Cymru Premier Uwch Gynghrair Cymru
- Season: 2023–24
- Dates: 11 August 2023 – 11 May 2024
- Champions: The New Saints
- Relegated: Colwyn Bay Pontypridd United
- UEFA Champions League: The New Saints
- UEFA Conference League: Bala Town Caernarfon Town Connah's Quay Nomads
- Matches: 192
- Goals: 566 (2.95 per match)
- Top goalscorer: Brad Young (22 goals)
- Biggest home win: The New Saints 8–0 Cardiff Metropolitan University (6 January 2024)
- Biggest away win: Caernarfon Town 1–8 The New Saints (23 February 2024)
- Highest scoring: Caernarfon Town 1–8 The New Saints (23 February 2024)
- Longest winning run: 26 – The New Saints (16 September 2023–21 April 2024)
- Longest unbeaten run: 32 – The New Saints (11 August 2023–21 April 2024)
- Longest winless run: 8 – Aberystwyth Town (12 August 2023–27 September 2023), Pontypridd United (17 October 2023–26 December 2023), Barry Town United (3 February 2024-13 April 2024)
- Longest losing run: 7 – Colwyn Bay (29 November 2023–9 February 2024)
- Highest attendance: 1411 – Colwyn Bay 0–4 Caernarfon Town (13 August 2023)
- Lowest attendance: 112 – Cardiff Metropolitan University 0–1 Bala Town (16 March 2024)
- Average attendance: 380 data missing for six games, average shown is the total of the available attendance data divided by 192

= 2023–24 Cymru Premier =

The 2023–24 Cymru Premier (Uwch Gynghrair Cymru 2023–24; known as the JD Cymru Premier for sponsorship reasons) was the 32nd season of the Cymru Premier (formerly known as the Welsh Premier League), the highest football league within Wales since its establishment in 1992.

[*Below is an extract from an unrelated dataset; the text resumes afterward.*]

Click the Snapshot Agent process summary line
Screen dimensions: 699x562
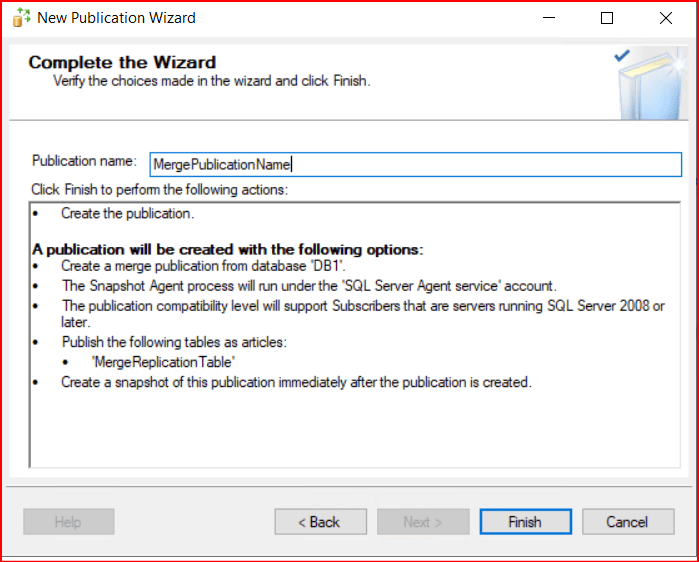310,285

The winners (The New Saints, their third consecutive title win and sixteenth overall) qualified for the 2024–25 Champions League first qualifying round. The runners-up (Connah's Quay Nomads), third-placed team (Bala Town), and play-off winners (Caernarfon Town) qualified for the 2024–25 Conference League first qualifying round. The bottom two teams (Colwyn Bay and Pontypridd United) were relegated to either the 2024–25 Cymru North or the 2024–25 Cymru South.

==Teams==
The league consisted of twelve teams; the top ten teams from the previous season, and one team each promoted from the second-tier leagues, the Cymru North and Cymru South. The New Saints entered the season as defending champions (for the second consecutive season).

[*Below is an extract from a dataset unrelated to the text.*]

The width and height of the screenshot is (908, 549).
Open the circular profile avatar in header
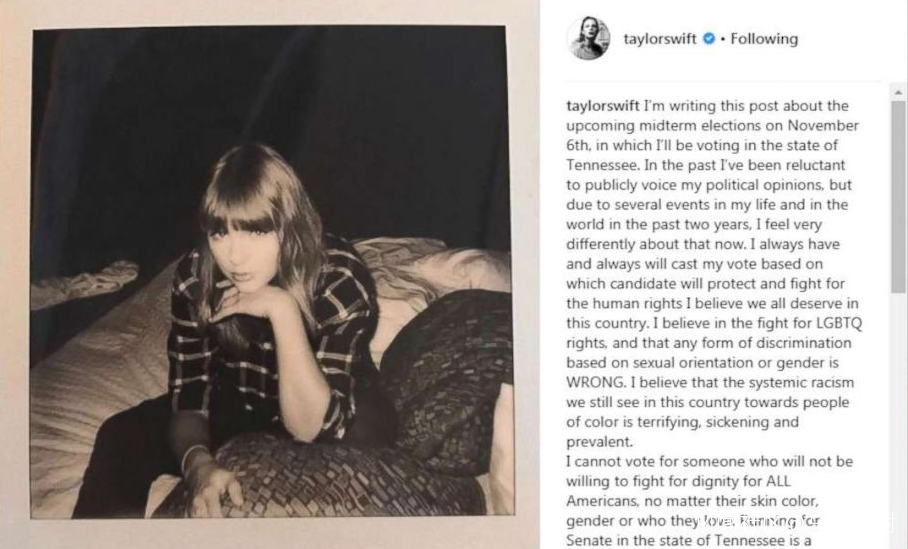point(588,38)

The two promoted sides were Colwyn Bay (winners of the 2022–23 Cymru North) and Barry Town United (winners of the 2022–23 Cymru South). Barry Town United were promoted back to the top tier on the first time of asking following their relegation in the 2021–22 season, while Colwyn Bay were promoted to the top tier of Welsh football for the first time since switching from the English football league system in 2018–19.

The bottom two teams from the 2022–23 season (Airbus UK Broughton and Flint Town United) were both relegated to the Cymru North for the 2023–24 season. Flint Town United's relegation was only confirmed on the final day of the previous season, where a dramatic victory for Aberystwyth Town, combined with Flint's defeat to Pontypridd United, saw the Silkmen drop into the relegation zone.

Haverfordwest County came close to being relegated following their failure to achieve a Tier One license at the first time of asking, but their appeal was successful, ensuring their stay in the league.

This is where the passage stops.